Tarefa solicitada a —
Extraia das entradas todas as linhas que contêm a palavra "coordinates".

Trecho do texto —

==============================

O principal opositor russo, Alexei Navalny, morreu nesta sexta-feira (16) aos 47 anos em uma prisão do Ártico onde cumpria uma pena de 19 anos, um mês antes das eleições que devem consolidar no poder o presidente Vladimir Putin.
As principais potências ocidentais e países do ex-bloco soviético atribuíram a morte ao governo russo, que ainda não divulgou as causas do falecimento e considerou "totalmente inaceitáveis" essas acusações.
O presidente dos Estados Unidos, Joe Biden, disse estar "indignado" com a morte de Navalny e afirmou que "Putin é responsável" por sua morte.
OPOSIÇÃO REDUZIDA
A morte de Navalny, que em 2020 sobreviveu a um envenenamento e estava preso desde 2021, priva de sua maior voz uma oposição russa reduzida ao mínimo pela repressão que se intensificou após o inicio da ofensiva na Ucrânia, em fevereiro de 2022.
Depois do anúncio de sua morte, convocações de manifestações circularam na Internet.
A promotoria de Moscou advertiu que "organizar ou celebrar manifestações não autorizadas, convocá-las e participar delas é uma infração administrativa".
MORTE SEM DETALHES
As autoridades russas revelaram poucos detalhes das circunstâncias da morte de Navalny, limitando-se até o momento a assegurar que foram feitos todos os esforços para reanimá-lo.
"Em 16 de fevereiro de 2024, no centro penitenciário N°3, o prisioneiro Navalny A.A. passou mal após uma caminhada e quase imediatamente perdeu a consciência", afirmou o serviço penitenciário da região ártica de Yamal em um comunicado.
O ativista, condenado por "extremismo", cumpria pena de 19 anos de prisão em uma colônia penal remota do Ártico. Os vários processos contra ele foram tachados de motivados politicamente.

==============================

(Registros de dados)
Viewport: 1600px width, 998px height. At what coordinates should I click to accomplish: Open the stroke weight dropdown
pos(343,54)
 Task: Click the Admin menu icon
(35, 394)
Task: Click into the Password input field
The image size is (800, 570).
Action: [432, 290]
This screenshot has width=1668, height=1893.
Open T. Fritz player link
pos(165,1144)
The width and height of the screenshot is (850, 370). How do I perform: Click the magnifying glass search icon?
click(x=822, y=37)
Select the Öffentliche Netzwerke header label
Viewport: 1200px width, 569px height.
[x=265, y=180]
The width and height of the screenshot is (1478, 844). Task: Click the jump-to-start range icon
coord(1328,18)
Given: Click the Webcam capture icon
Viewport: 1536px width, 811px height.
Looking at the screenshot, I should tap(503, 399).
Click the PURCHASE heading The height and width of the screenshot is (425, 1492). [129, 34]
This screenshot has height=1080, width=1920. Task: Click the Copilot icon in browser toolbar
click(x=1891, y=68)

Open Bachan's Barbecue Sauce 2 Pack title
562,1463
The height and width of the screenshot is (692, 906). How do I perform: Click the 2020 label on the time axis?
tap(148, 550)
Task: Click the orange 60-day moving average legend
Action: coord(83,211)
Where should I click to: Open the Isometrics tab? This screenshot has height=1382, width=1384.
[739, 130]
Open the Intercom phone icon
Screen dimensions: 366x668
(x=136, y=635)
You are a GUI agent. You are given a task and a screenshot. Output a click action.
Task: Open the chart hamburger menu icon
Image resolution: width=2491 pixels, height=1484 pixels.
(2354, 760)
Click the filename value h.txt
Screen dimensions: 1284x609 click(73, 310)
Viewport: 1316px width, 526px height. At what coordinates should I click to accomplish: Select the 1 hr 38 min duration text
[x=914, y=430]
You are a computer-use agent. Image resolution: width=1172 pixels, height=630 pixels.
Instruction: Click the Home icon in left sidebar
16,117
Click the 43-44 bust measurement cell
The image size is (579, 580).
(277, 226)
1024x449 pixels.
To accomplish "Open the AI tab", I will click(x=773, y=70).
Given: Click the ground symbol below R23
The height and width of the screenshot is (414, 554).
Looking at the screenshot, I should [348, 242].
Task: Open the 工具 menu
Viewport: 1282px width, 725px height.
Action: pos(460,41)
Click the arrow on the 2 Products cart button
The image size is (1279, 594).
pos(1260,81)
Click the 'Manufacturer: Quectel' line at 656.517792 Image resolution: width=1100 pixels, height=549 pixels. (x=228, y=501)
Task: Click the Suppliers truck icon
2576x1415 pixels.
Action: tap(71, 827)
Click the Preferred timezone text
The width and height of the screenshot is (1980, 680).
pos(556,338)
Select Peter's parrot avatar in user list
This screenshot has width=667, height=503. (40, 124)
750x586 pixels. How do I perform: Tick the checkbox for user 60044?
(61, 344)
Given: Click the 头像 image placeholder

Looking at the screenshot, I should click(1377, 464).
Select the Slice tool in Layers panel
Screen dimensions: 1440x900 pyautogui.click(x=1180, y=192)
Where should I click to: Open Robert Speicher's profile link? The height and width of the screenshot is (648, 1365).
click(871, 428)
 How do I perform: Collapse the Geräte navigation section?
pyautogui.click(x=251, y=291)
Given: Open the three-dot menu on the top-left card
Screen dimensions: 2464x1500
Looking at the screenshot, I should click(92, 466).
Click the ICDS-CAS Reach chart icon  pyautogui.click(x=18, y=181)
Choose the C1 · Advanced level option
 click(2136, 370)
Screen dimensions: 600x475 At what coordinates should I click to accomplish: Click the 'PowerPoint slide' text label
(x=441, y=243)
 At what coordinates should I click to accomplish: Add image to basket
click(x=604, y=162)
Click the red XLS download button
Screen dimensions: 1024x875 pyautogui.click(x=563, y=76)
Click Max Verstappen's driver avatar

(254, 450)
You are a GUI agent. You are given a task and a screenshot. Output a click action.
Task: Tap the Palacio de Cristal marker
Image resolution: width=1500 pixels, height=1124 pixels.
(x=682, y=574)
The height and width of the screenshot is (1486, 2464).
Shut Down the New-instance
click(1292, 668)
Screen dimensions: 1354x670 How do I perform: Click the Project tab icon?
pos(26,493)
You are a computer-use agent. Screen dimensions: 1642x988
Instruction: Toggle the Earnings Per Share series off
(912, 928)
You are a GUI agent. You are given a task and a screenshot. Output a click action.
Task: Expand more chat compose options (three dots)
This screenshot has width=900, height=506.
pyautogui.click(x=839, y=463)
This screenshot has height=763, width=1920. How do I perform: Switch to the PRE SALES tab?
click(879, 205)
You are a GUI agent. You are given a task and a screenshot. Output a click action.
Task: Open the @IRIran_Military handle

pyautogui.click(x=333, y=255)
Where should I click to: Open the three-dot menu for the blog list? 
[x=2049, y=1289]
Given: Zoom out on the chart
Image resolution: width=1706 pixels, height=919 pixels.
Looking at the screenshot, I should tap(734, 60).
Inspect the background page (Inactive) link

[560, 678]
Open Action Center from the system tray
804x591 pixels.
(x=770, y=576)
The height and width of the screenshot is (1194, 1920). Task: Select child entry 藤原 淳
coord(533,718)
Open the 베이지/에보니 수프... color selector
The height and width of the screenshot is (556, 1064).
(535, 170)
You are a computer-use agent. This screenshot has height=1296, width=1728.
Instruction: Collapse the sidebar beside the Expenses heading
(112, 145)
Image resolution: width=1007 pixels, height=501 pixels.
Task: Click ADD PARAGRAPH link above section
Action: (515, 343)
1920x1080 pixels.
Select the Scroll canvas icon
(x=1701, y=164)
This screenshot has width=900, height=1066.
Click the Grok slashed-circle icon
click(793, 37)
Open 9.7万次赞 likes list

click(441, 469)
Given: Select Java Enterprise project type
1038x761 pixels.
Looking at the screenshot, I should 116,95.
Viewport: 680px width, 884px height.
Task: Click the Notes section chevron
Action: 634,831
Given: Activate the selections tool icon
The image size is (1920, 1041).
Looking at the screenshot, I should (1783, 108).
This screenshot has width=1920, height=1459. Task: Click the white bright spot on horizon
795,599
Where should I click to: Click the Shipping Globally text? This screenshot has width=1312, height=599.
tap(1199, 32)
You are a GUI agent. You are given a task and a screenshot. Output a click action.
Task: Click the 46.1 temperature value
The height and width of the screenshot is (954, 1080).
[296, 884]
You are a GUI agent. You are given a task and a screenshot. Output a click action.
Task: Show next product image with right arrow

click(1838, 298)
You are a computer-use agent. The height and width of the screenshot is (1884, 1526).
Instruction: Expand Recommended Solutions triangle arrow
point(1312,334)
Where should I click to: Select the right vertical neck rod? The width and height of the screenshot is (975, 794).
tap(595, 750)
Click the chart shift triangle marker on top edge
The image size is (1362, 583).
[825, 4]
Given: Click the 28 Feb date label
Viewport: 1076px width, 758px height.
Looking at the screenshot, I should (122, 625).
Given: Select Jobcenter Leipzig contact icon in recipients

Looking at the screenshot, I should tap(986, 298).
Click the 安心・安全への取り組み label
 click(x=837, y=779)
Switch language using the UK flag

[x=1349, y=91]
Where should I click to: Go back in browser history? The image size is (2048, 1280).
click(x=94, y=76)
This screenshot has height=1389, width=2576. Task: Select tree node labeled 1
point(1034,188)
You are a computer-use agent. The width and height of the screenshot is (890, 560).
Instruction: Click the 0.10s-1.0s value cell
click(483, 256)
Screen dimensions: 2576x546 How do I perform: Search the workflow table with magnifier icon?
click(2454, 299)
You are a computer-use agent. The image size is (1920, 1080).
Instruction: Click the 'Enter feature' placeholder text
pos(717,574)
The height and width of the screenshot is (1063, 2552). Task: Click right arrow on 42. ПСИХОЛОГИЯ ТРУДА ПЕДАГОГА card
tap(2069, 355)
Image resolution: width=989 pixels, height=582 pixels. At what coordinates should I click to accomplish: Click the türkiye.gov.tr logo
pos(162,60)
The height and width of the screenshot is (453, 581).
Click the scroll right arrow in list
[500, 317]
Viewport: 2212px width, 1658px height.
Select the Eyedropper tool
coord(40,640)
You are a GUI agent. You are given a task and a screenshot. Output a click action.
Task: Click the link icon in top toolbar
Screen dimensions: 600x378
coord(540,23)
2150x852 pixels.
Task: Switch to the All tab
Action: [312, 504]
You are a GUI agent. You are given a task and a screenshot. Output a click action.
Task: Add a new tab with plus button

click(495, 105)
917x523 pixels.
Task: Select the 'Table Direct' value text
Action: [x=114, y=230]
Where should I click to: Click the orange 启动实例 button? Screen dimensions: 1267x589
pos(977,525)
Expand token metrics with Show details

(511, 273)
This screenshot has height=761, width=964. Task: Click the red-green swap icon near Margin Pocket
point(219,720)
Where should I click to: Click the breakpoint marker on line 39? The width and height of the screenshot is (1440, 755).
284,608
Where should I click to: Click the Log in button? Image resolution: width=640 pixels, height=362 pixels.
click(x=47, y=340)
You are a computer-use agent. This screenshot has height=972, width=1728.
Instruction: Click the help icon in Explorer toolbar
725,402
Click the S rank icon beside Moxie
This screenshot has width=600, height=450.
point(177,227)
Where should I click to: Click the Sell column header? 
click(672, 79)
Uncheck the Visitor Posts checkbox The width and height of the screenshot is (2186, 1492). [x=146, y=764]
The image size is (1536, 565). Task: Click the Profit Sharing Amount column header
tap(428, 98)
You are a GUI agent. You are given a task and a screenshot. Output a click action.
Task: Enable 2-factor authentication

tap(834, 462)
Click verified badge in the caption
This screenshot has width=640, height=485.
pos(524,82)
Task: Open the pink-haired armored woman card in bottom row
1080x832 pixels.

==============================

Tarefa solicitada b —
Responda às perguntas abaixo com base no texto sobre a morte de Navalny.
(i) De quantos anos era a pena de prisão que Navalny cumpria?
(ii) Como Joe Biden se declarou diante da morte de Navalny?
(iii) Segundo o serviço penitenciário de Yamal, o que ocorreu com o prisioneiro após uma caminhada?

Resposta do exercício a —
Viewport: 1600px width, 998px height. At what coordinates should I click to accomplish: Open the stroke weight dropdown
Viewport: 1316px width, 526px height. At what coordinates should I click to accomplish: Select the 1 hr 38 min duration text
Screen dimensions: 600x475 At what coordinates should I click to accomplish: Click the 'PowerPoint slide' text label
 At what coordinates should I click to accomplish: Add image to basket
Image resolution: width=989 pixels, height=582 pixels. At what coordinates should I click to accomplish: Click the türkiye.gov.tr logo

Resposta do exercício b —
(i) De 19 anos.
(ii) Declarou-se "indignado".
(iii) Passou mal e quase imediatamente perdeu a consciência.